Tarefa solicitada:
Edite o texto sobre o juiz social no trecho de "Mas é verdade" até "este ano 2018?", substituindo "tribunais penais" por "tribunais criminais", e apresente esse trecho na íntegra.

Como se completa o desconhecimento da realidade, com a tomada de decisão por aplicação da lei tout court? Estarei enganado ou Oliveira Ascensão ensina na sua Introdução ao Direito, que a aplicação da lei não se subsume ao artigo da lei e à aplicação da pena respectiva pela sua violação, antes busca os elementos que conduziram à sua violação?
Mas é verdade que as pessoas ligadas à justiça estão longe da realidade, já não formulando a sua ideia apenas em valores pessoais adquiridos, mas também em muitos artigos de imprensa, sobretudo dos títulos com mais impacto social, daqui considerando que existe alarme social, quando o dito alarme é criado pelas notícias com laivos de parcialidade.
Mas que a ideia é boa, é. Poderia ela ser estendida a outros tipos de casos? Ou melhor, poderia existir nos tribunais penais, um juiz social, com benefícios para a Justiça? Isso é que já não estou tão certo, mas acredito que poderia ser estendido das adopções para os divórcios, sobretudo para as decisões de guarda de menores.
Orlando Teixeira , 26 Janeiro 2015 - 16:11:21 hr. | url
Juiz Social
Para quando as candidaturas para este ano 2018?

Informação fornecida:
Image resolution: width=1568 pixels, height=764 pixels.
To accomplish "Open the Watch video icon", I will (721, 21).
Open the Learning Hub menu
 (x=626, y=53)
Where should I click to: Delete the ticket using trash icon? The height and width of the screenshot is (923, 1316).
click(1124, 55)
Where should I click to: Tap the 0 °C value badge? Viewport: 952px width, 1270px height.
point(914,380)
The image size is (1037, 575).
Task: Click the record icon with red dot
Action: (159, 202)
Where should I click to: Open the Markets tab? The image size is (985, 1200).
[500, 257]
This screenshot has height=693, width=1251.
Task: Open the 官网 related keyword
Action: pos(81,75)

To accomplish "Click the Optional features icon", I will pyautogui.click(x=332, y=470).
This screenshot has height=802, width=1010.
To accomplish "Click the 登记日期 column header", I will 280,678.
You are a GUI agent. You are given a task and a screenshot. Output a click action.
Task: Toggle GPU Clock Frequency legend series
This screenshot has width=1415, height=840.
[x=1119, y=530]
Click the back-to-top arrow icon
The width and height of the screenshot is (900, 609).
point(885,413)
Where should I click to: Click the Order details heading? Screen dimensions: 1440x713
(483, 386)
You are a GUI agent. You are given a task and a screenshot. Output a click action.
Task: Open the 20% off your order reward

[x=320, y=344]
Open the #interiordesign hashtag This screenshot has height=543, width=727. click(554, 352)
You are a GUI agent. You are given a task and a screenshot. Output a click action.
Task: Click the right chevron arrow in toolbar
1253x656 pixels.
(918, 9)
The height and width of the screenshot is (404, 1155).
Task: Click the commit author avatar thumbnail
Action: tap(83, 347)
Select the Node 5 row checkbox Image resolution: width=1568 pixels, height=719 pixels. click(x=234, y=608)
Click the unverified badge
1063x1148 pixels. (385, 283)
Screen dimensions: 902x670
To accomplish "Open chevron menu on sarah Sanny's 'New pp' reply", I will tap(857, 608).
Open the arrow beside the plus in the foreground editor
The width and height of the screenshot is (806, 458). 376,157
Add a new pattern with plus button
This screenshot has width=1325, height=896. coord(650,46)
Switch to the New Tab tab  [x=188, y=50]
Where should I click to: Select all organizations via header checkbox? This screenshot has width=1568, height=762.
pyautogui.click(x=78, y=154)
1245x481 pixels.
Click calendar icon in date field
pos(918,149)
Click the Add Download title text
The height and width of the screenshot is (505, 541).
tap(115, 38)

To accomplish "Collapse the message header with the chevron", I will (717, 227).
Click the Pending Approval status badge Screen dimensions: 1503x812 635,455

Resposta completa:
Mas é verdade que as pessoas ligadas à justiça estão longe da realidade, já não formulando a sua ideia apenas em valores pessoais adquiridos, mas também em muitos artigos de imprensa, sobretudo dos títulos com mais impacto social, daqui considerando que existe alarme social, quando o dito alarme é criado pelas notícias com laivos de parcialidade.
Mas que a ideia é boa, é. Poderia ela ser estendida a outros tipos de casos? Ou melhor, poderia existir nos tribunais criminais, um juiz social, com benefícios para a Justiça? Isso é que já não estou tão certo, mas acredito que poderia ser estendido das adopções para os divórcios, sobretudo para as decisões de guarda de menores.
Orlando Teixeira , 26 Janeiro 2015 - 16:11:21 hr. | url
Juiz Social
Para quando as candidaturas para este ano 2018?